Work order: Please turn the records into a numbered list, beginning at the line that contains "The image size" and stopping after the line that contains "This screenshot has height=680, width=850.". Leave out blank lines and the pictures.

Supplied material:
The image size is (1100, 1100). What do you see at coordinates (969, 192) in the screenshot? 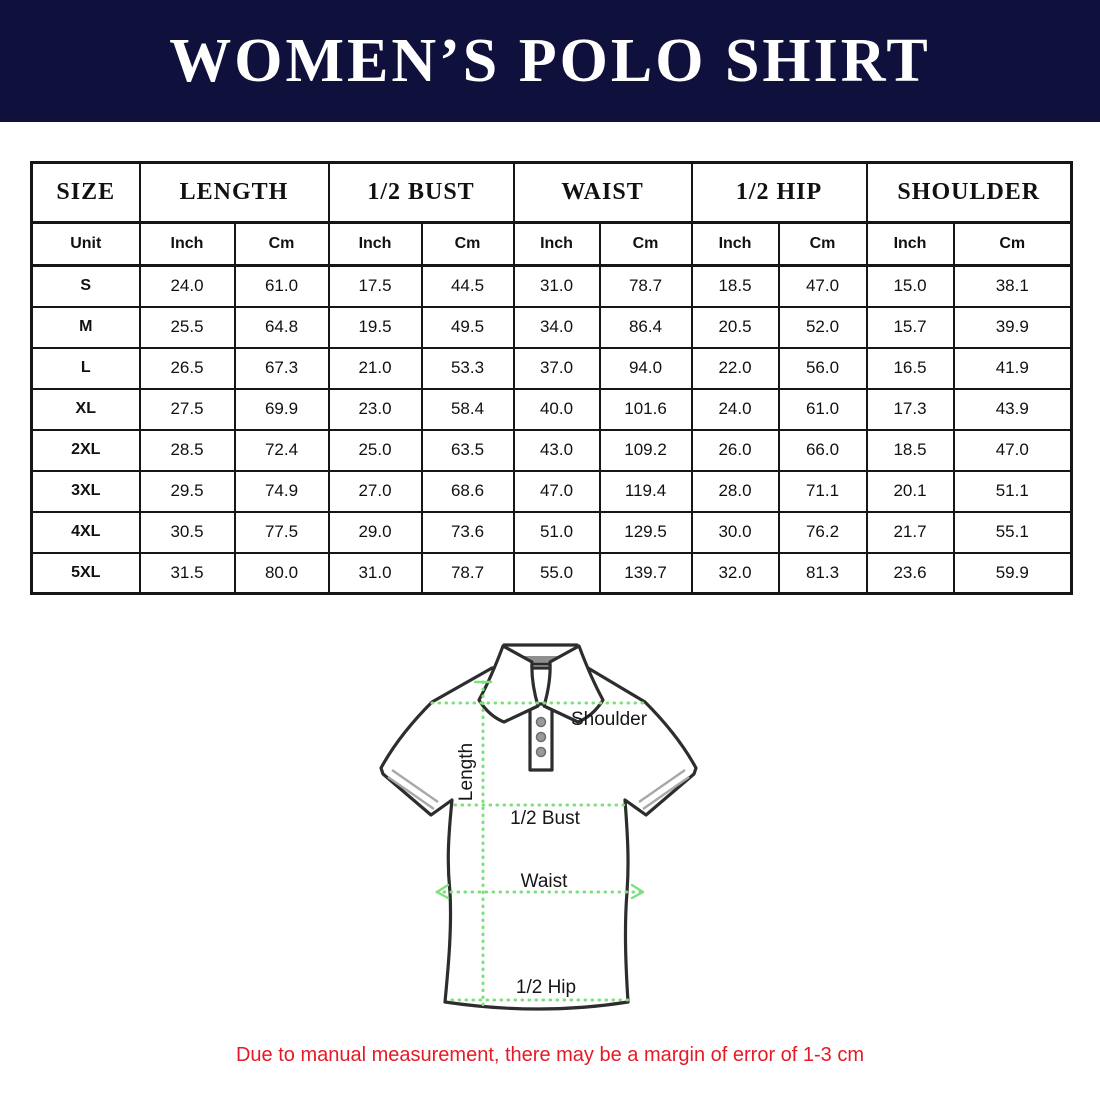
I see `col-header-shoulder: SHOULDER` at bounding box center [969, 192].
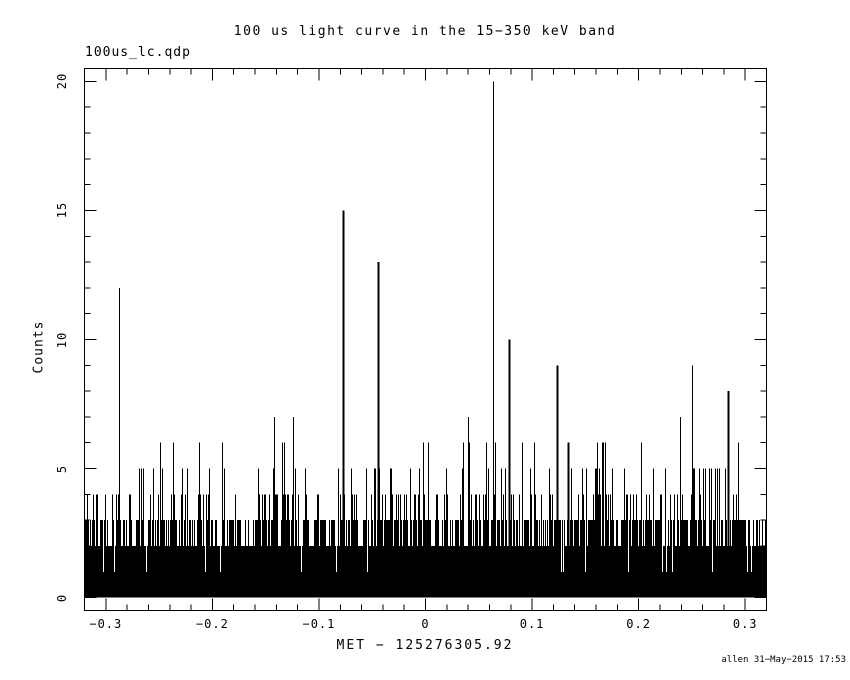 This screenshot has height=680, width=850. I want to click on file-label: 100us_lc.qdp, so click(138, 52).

* * *

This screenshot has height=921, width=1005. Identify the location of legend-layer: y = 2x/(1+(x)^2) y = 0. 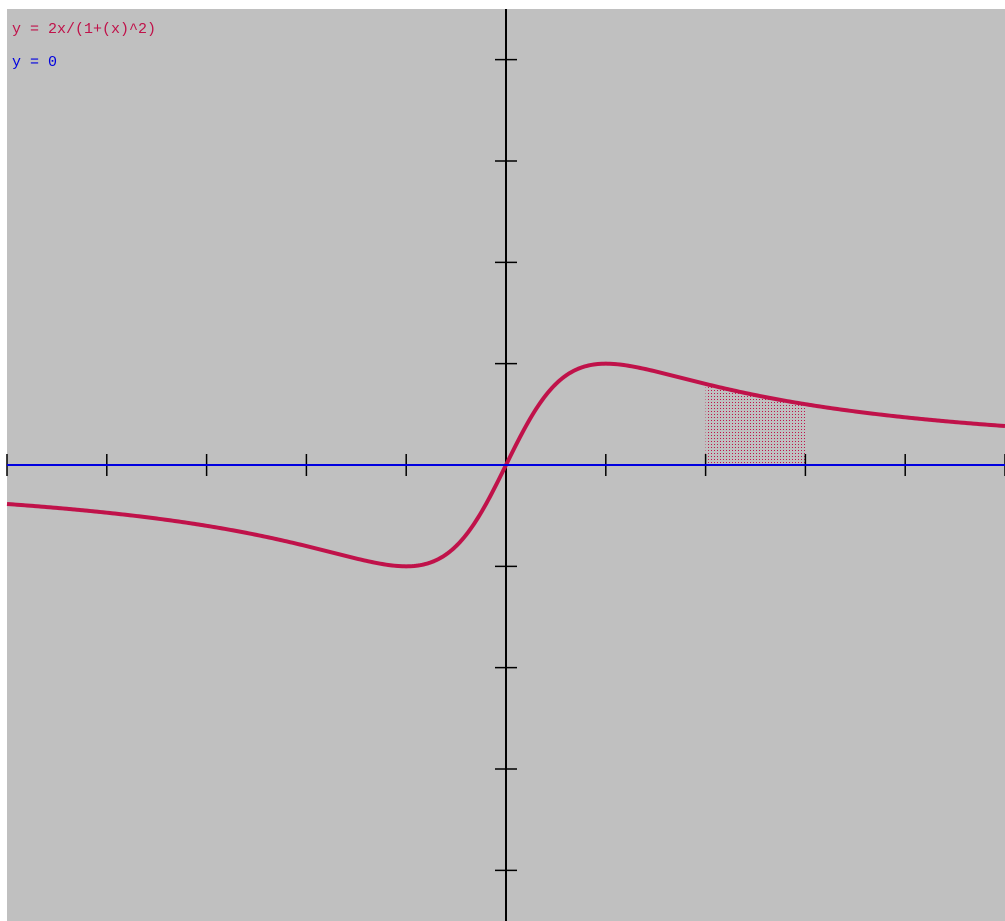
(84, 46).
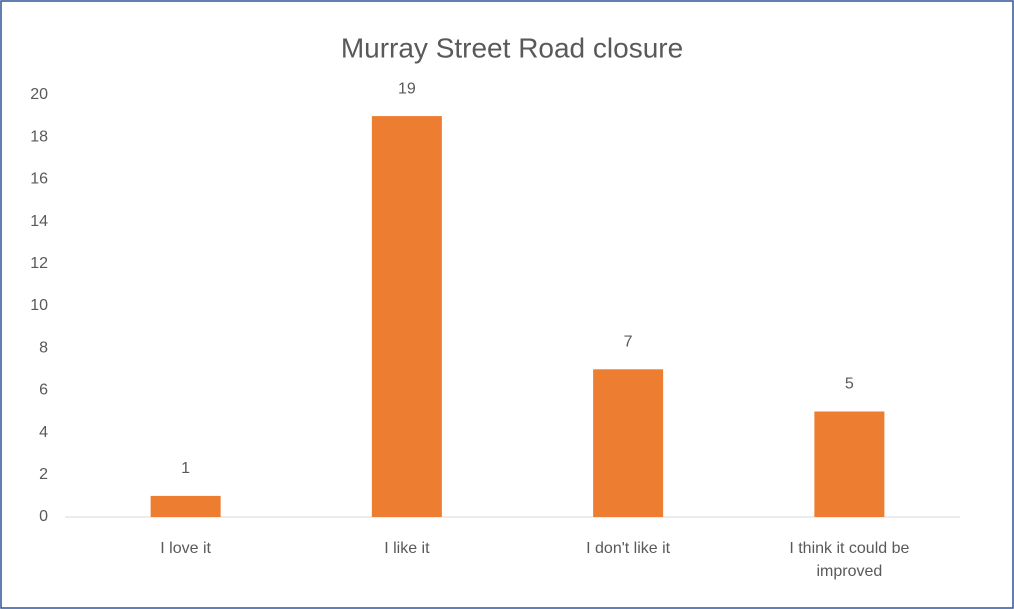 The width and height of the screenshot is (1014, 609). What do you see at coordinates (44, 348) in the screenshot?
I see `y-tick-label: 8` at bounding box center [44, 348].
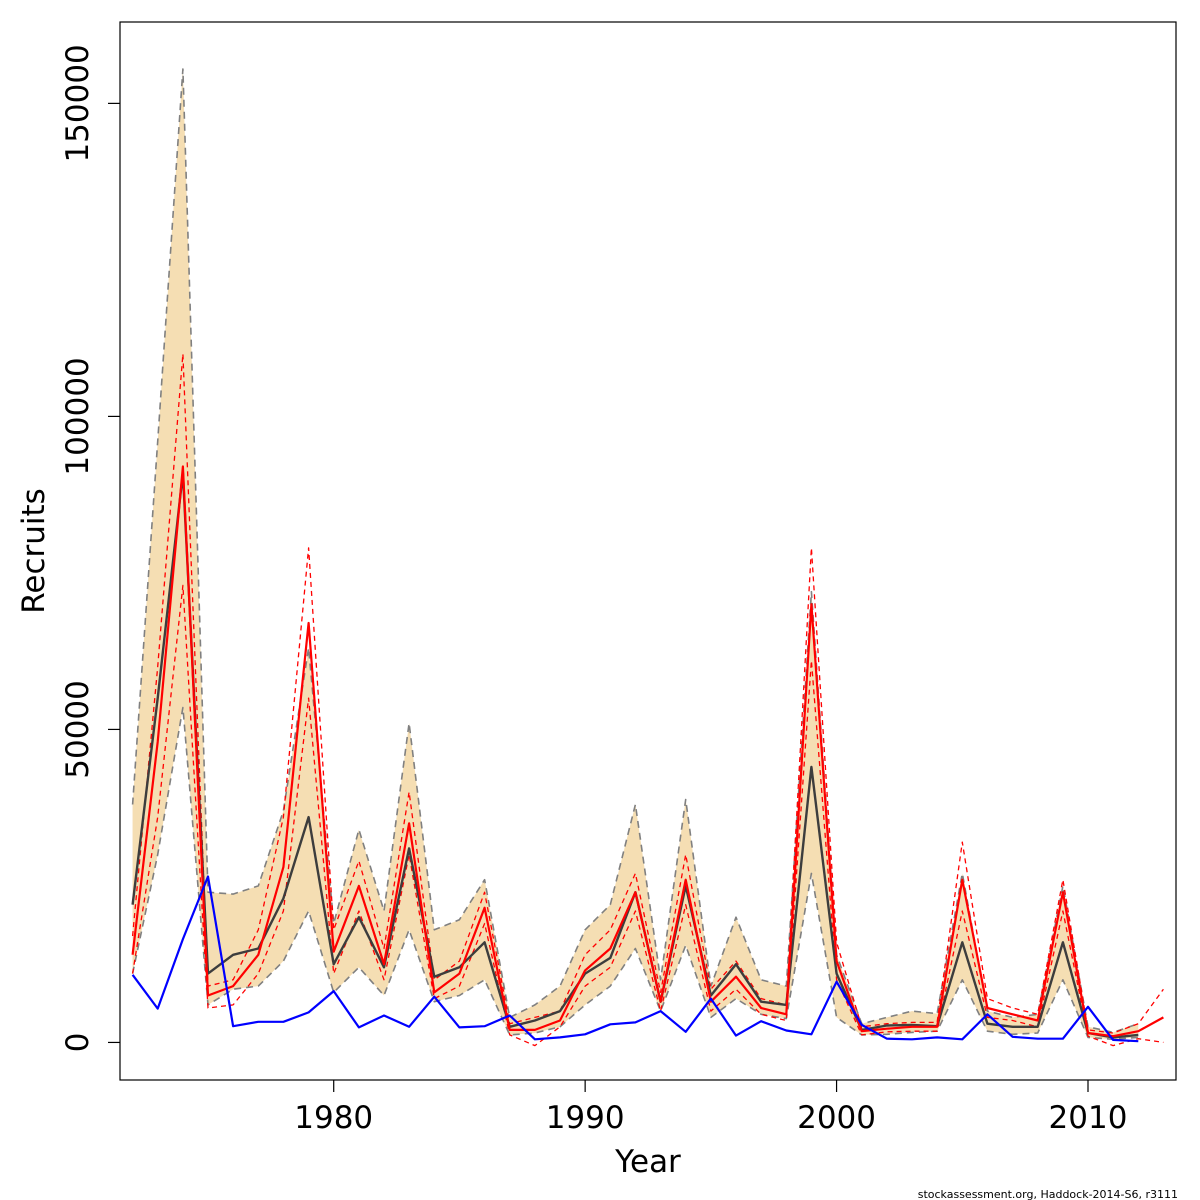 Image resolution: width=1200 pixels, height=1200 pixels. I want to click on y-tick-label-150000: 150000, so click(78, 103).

...

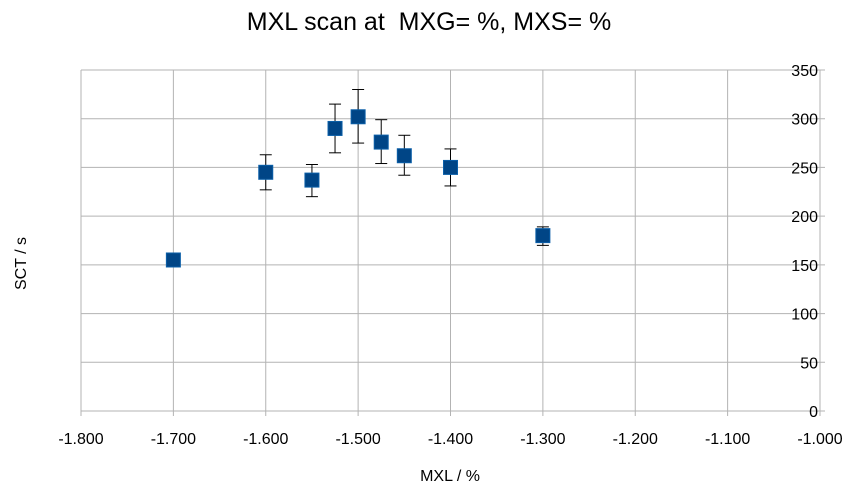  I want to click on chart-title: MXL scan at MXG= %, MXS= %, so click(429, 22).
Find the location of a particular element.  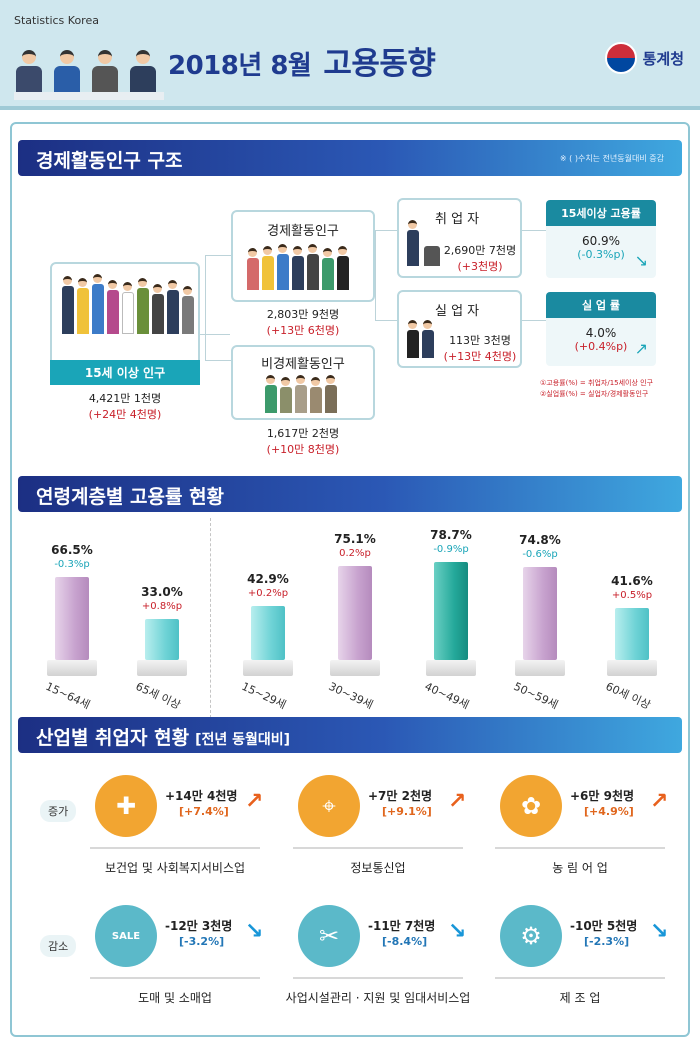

Written answer:
1. The image size is (1100, 1100). What do you see at coordinates (969, 192) in the screenshot? 
2. I see `col-header-shoulder: SHOULDER` at bounding box center [969, 192].
3.  This screenshot has height=680, width=850. I want to click on file-label: 100us_lc.qdp, so click(138, 52).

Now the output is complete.